7. On hearing both side and on examination of the materials on record, the point that arises for consideration is "whether the impugned judgment and order of conviction and sentence is sustainable?".
ANALYSIS
8. Some of the undisputed facts of the case are as follows:
That accused and PW.1 are the sons of victim Krishnappa and PW.10/Meenakshi. PW.1 and the accused had three other siblings. PW.1 and the elder son of the deceased were residing separately in Maharastra and in Kalgudde Estate, Aanooru Taluk respectively pursuing their work. Their two sisters were married and they were living in their respective matrimonial homes. Accused and his parents were living together in their -6- NC: 2025:KHC:43344-DB CRL.A No. 131/2019 HC-KAR house at Mylimane village of Chikkamagaluru Taluk. Accused was addicted to alcohol.

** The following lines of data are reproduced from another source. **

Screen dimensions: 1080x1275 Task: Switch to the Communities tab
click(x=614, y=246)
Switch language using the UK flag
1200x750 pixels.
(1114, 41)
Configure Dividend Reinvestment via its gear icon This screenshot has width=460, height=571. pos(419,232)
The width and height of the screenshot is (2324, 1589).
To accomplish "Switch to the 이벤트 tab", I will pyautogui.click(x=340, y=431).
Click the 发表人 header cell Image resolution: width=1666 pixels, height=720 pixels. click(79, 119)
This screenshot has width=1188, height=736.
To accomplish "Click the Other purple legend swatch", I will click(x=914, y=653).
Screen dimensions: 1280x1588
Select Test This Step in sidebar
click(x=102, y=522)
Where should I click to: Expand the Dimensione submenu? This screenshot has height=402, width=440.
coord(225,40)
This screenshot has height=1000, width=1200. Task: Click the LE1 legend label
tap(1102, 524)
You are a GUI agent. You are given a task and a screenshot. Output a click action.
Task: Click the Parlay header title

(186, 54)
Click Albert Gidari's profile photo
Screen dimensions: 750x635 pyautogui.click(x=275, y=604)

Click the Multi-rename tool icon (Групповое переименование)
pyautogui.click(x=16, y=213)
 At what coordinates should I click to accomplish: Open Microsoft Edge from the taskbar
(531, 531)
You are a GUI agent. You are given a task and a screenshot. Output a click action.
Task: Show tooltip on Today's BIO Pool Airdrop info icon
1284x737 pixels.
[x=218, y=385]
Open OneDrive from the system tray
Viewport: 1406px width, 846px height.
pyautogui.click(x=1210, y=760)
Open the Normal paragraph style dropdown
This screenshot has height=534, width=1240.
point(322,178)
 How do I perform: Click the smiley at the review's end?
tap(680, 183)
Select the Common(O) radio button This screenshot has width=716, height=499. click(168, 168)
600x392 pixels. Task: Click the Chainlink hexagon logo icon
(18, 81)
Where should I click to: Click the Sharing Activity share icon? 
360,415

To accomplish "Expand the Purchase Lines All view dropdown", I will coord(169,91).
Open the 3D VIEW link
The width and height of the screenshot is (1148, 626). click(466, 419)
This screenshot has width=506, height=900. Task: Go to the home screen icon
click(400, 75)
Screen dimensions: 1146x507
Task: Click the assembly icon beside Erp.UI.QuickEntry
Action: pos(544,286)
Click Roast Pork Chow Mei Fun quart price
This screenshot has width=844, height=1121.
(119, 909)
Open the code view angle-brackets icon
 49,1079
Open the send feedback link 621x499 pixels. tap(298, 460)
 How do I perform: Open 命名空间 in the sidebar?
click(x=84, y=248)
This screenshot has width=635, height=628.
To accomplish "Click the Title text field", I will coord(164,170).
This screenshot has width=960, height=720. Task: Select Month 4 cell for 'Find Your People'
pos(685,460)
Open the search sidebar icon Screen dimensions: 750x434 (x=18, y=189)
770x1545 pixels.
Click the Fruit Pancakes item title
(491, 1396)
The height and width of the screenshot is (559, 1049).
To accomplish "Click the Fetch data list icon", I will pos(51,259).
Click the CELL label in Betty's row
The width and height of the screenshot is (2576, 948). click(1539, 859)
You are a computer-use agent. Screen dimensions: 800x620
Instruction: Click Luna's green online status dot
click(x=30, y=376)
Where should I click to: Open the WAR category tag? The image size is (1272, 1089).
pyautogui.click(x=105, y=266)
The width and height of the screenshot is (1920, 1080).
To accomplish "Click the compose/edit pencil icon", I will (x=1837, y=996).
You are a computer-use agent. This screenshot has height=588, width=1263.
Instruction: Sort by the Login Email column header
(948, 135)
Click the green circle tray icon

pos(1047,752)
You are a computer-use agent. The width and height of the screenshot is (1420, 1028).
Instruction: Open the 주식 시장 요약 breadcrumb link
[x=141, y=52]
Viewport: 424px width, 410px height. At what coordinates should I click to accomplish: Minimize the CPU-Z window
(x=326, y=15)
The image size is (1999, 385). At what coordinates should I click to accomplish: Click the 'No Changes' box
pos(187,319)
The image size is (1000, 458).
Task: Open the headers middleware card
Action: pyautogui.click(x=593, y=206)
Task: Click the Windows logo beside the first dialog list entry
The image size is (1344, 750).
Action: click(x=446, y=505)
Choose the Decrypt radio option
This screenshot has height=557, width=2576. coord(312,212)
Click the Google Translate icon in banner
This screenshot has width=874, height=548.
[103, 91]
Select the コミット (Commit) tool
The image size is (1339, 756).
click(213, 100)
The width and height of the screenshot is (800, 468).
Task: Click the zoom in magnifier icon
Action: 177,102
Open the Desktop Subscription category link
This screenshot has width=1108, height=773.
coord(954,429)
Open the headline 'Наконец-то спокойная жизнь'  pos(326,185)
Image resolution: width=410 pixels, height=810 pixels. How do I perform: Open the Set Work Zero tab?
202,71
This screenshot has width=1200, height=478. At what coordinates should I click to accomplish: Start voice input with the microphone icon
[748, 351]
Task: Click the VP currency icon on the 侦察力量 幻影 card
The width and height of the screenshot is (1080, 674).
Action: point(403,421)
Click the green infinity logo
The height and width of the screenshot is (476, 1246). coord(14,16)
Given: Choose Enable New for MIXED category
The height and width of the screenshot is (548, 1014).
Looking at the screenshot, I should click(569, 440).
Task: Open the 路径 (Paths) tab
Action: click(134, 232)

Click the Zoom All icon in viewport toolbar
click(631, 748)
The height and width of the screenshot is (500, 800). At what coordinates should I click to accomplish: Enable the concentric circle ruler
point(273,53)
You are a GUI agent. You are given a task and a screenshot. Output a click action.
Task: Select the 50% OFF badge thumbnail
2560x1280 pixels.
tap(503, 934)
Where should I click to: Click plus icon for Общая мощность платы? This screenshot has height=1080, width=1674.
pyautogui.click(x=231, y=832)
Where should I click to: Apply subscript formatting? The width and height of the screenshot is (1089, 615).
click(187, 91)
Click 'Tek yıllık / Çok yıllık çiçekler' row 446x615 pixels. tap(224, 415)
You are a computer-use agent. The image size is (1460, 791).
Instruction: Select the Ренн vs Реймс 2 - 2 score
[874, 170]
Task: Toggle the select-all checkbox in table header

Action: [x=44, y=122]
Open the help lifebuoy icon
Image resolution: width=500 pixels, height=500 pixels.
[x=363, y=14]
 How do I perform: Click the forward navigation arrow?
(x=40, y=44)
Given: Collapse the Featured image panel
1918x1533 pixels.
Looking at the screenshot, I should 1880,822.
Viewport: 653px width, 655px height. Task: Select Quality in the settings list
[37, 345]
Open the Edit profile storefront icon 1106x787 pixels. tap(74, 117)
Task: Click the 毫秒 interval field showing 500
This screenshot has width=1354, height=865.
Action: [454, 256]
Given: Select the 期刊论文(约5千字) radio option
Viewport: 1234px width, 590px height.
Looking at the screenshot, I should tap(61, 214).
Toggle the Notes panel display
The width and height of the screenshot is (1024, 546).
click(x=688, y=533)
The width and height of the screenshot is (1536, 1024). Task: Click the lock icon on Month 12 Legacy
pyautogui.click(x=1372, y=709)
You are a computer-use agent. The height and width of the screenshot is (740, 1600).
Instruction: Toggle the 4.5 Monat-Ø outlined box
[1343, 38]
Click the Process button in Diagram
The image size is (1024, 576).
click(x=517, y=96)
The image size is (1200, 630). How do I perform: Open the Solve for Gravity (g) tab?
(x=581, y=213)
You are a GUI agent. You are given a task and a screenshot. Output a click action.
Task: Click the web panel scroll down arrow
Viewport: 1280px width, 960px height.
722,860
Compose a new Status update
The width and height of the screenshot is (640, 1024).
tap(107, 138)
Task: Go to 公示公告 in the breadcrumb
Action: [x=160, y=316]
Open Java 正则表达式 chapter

9. The case of the prosecution in brief is as follows:
That the accused used to pester his parents to part with their money for his alcoholism. On 28.06.2017 at about 07.30 a.m., he started quarreling with his parents demanding money. When PW.10/mother of the accused declined his request, he tried to assault her. Therefore, his father Krishnappa intervened and admonished him. Being enraged by that, the accused pulling the iron pipe/MO.1 tried to assault Krishnappa. Escaping from his clutches, Krishnappa jumping compound wall of their house, ran towards the house of PW.6. The accused chased him and accosted him in the front yard of the house of PW.6, assaulted on the head of Krishnappa multiple times and committed his murder.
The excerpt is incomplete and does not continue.